Hamas’ October 7 attacks against Israel have sent shockwaves across the globe. The attacks, which resulted in the deaths of 1,400 Israelis, prompted Israel to pursue a firm response against Hamas terrorists based in Gaza. 

Israel’s military response to Hamas has provoked a polarizing response among Middle Eastern nations. Saudi Arabia, who has long positioned itself as the de facto leader of the Muslim world, declared that Hamas’ attack was caused by  “the continued occupation” and “the deprivation of the Palestinian people of their legitimate rights.” 

Such rhetoric runs counter to the efforts Saudi Arabia has made to normalize relations with Israel. The Saudis have also been irked by the US government’s decision to deploy aircraft carriers to the Eastern Mediterranean and the Persian Gulf. American authorities have declared that the aircraft carriers sent to the eastern Mediterranean “to deter hostile actions against Israel or any efforts toward widening this war following Hamas’s attack”. This act of deterrence was largely designed to send a message to the Iranian-backed Hezbollah militants, who have been speculated to join this conflict in the case that Israel decides to carry out a massive escalation against the Palestinians.  

Yemen’s Houthi rebels have also joined the fray. A US navy warship in the Red Sea recently shot down missiles and drones fired by Houthi forces, which were reportedly aimed “potentially toward targets in Israel.” The Houthi rebels are largely aligned with Iran and have received a significant degree of military aid in their fight against the Saudi-backed central government.

Joe Biden’s subsequent visit to the Middle East was met with a chilly response by the likes of Egyptian President Abdel Fattah al-Sisi, Jordanian King Abdullah, and Mahmoud Abbas, the chief of the Palestinian Authority. 

King Abdullah has previously thrown cold water on the idea that Israel’s normalization of relations with Arab states will be a guarantee for lasting peace in the Middle East. “This belief, by some in the region, that you can parachute over Palestine, deal with the Arabs and work your way back — that does not work,” Abdullah declared. Abdullah has locked horns with Netanyahu’s current right-wing coalition government over issues such as maintenance of the al-Aqsa mosque complex, which Jordan is generally tasked with. Many members of the Israeli hard Right want to scrap this arrangement. 

The UAE, who already normalized diplomatic relations with Israel, was more direct in its criticism of Hamas. The Palestinian terrorist organization is part of the broader Muslim Brotherhood network that most Gulf Arab states view as a threat to their power. However, the UAE’s hostility towards the Muslim Brotherhood did not prevent it from joining to craft a unanimous statement issued after an emergency meeting of the Arab League in Cairo, which firmly got behind the Palestinian demand for statehood.

Egypt has been hostile to the Muslim Brotherhood but it has offered to be a mediator in conflicts between Israel and Hamas. 

Qatar is an interesting actor.

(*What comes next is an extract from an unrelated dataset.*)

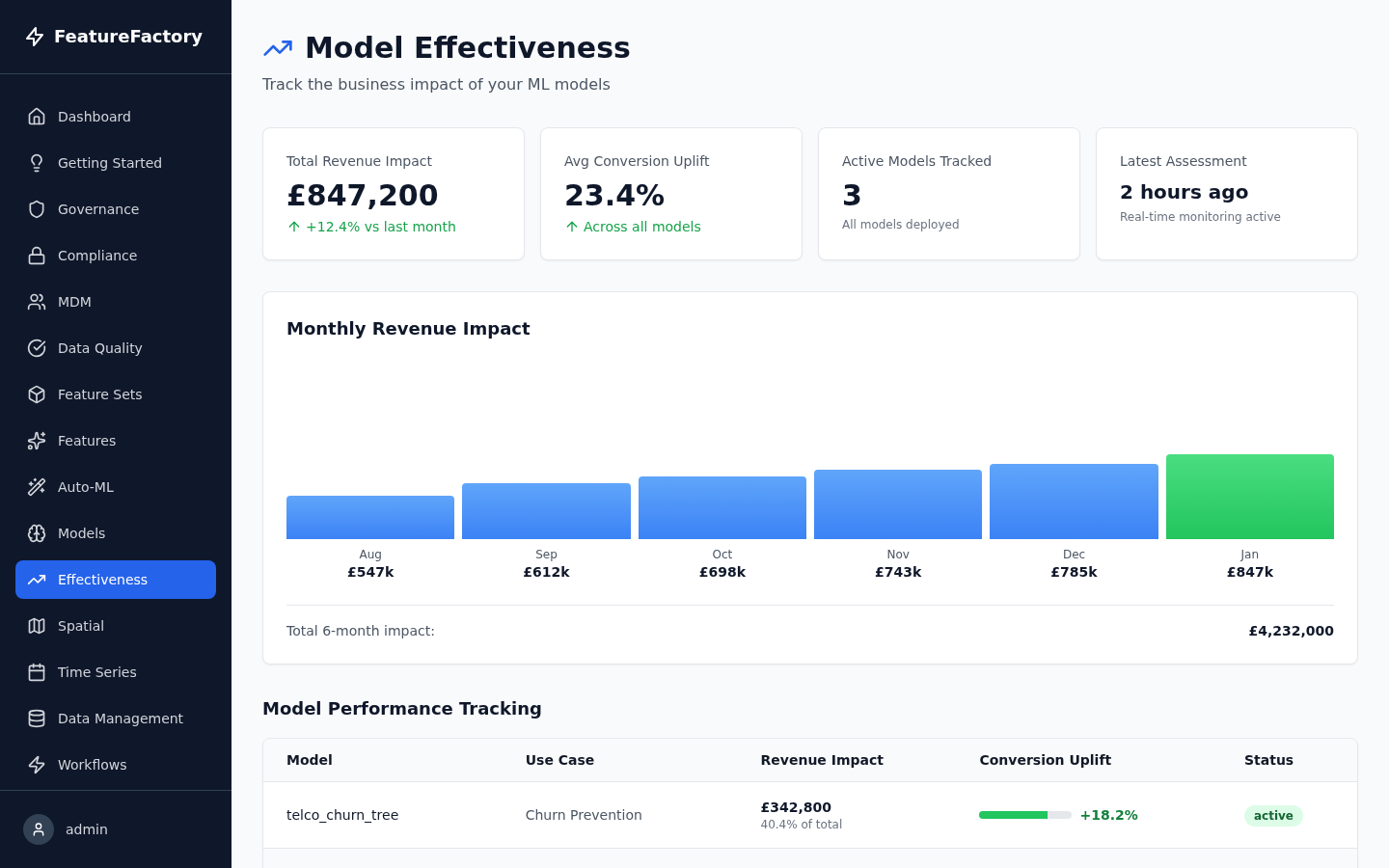Click the Feature Sets package icon
1389x868 pixels.
pyautogui.click(x=37, y=393)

It’s an established bankroller of Hamas’ civilian government in Gaza, a move that Israel has approved. Israel has used Qatar as a vehicle to drive a wedge between Gaza and the West Bank. Nevertheless, Qatar sharply criticized Israel after the Hamas attack, declaring that it is “solely responsible for the ongoing escalation”.

Turkish President Recep Tayyip Erdogan initially offered himself as a mediator. However, he subsequently criticized Israel’s blockade and bombardment of Gaza, which he described as “not a war but a massacre.” Any attempts towards an Israeli-Turkish rapprochement now appear to be on a shaky foundation.

As this conflict drags on, more and more nations worldwide will grow hostile towards Israel’s geopolitical actions. As for the US, this should be a wake-up call for it to recalibrate its relations with the Jewish state. 

At this juncture, Israel has become an unnecessary geopolitical burden for the US that could eventually have it dragged into a preventable war. Let’s hope policymakers pick up on this.